Jika voltase aki turun di bawah 11,5 Volt atau kapasitas dayanya berada di bawah 65%, komputer mobil akan menonaktifkan i-Stop secara otomatis. Langkah ini dilakukan agar mobil tidak kehabisan daya saat mesin mati di tengah jalan.
| Parameter | Nilai Pemicu | Dampak ke i-Stop |
|---|---|---|
| Voltase aki | Di bawah 11,5 Volt | Sistem dinonaktifkan |
| State of Health | Di bawah 65% | Sistem dinonaktifkan |
Karena itu, pemeriksaan rutin kondisi aki di bengkel resmi menjadi langkah deteksi dini yang paling masuk akal. Dari sana, pemilik bisa mengetahui apakah masalah ada pada daya aki atau pada faktor lain yang memengaruhi i-Stop.

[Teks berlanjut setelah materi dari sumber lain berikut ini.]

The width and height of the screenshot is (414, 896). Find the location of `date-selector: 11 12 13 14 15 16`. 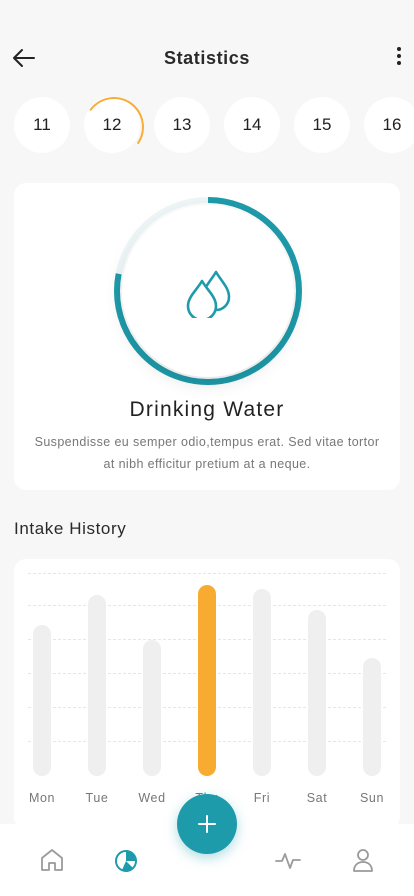

date-selector: 11 12 13 14 15 16 is located at coordinates (214, 125).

Kalibrasi Ulang Saat Aki Sudah Diganti
Jika aki sudah diganti baru tetapi i-Stop tetap tidak mau bekerja, sistem kemungkinan perlu inisialisasi ulang. Prosedurnya bisa dilakukan secara mandiri dengan syarat semua pintu, kap mesin, dan bagasi tertutup rapat.
Mesin lalu dinyalakan sampai mencapai suhu kerja optimal, kemudian setir diputar penuh ke kanan dan penuh ke kiri. Setelah itu, mesin dimatikan dan dinyalakan kembali untuk membantu mereset sensor sudut kemudi.

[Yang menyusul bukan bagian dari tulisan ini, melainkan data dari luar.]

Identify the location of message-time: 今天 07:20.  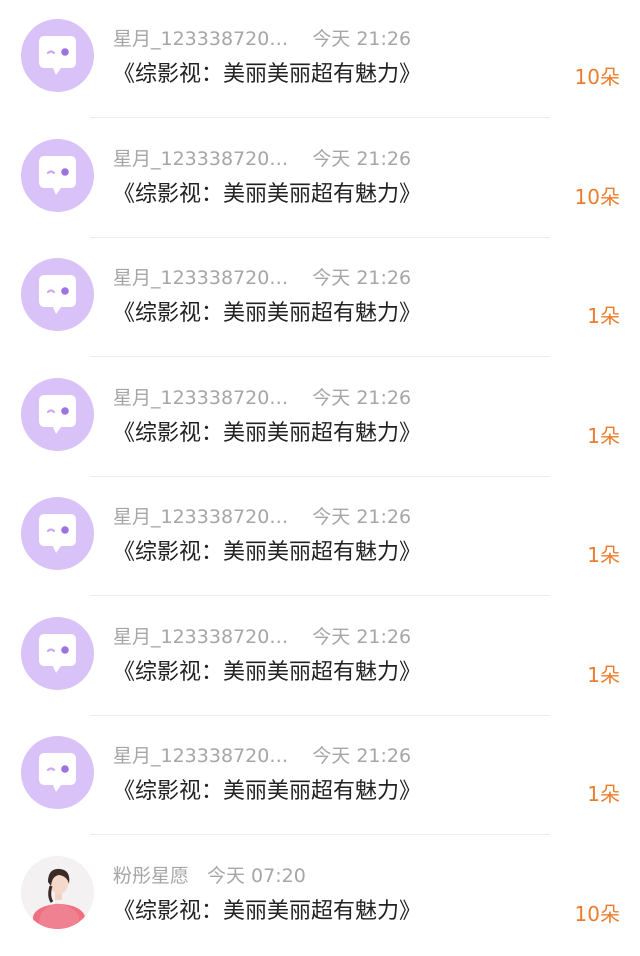
(256, 876).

Sensor sudut kemudi atau steering angle sensor termasuk salah satu parameter utama yang menentukan apakah fitur pintar ini bisa aktif. Jika inisialisasi berjalan benar, i-Stop berpeluang kembali berfungsi normal tanpa perlu penanganan yang lebih rumit.
Dengan memahami syarat kerja i-Stop dan memeriksa aki Q-85 lebih dulu, pemilik Mazda 2 bisa menghindari kepanikan yang tidak perlu. Banyak kasus ternyata selesai hanya setelah kondisi daya aki dan kalibrasi sensor diperiksa dengan benar.